* [Text under study]:
* * * *

Background: Parathyroid cancer is rare. Differentiating parathyroid carcinoma from degenerative changes at histopathology can be difficult and studies investigating the value of single immunohistochemical markers have had variable results. In this study we aimed to investigate whether a panel of immunohistochemistry markers could aid the diagnosis of parathyroid cancer.
Methods: All cases of parathyroid cancer at our institution from 1998 to 2012 were identified retrospectively. Cases were classified as definite cancers (those with evidence of metastatic spread) or histological cancers (those with features of carcinoma without evidence of metastasis). Controls with benign parathyroid disease were included for comparison. Immunohistochemistry for parafibromin, galectin-3, PGP9.5, Ki67, and cyclin D1 was analysed by an experienced endocrine pathologist.

* * * *

* [Collected data]:
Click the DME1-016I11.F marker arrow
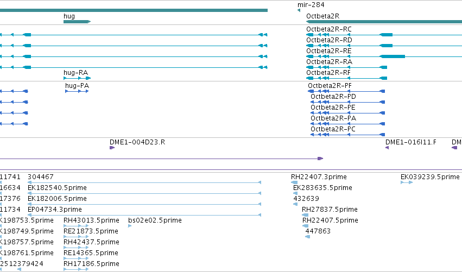This screenshot has height=272, width=462. tap(387, 148)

* * * *

* [Tasks to carry out]:
a: Echo the parathyroid cancer text word for word, the stretch from "Background: Parathyroid cancer" through "experienced endocrine pathologist.".
b: Name every immunohistochemistry marker that the parathyroid cancer text says was analyzed.
The material has no connection to the parathyroid cancer text.

* [Response list]:
a:
Background: Parathyroid cancer is rare. Differentiating parathyroid carcinoma from degenerative changes at histopathology can be difficult and studies investigating the value of single immunohistochemical markers have had variable results. In this study we aimed to investigate whether a panel of immunohistochemistry markers could aid the diagnosis of parathyroid cancer.
Methods: All cases of parathyroid cancer at our institution from 1998 to 2012 were identified retrospectively. Cases were classified as definite cancers (those with evidence of metastatic spread) or histological cancers (those with features of carcinoma without evidence of metastasis). Controls with benign parathyroid disease were included for comparison. Immunohistochemistry for parafibromin, galectin-3, PGP9.5, Ki67, and cyclin D1 was analysed by an experienced endocrine pathologist.

b: parafibromin, galectin-3, PGP9.5, Ki67, cyclin D1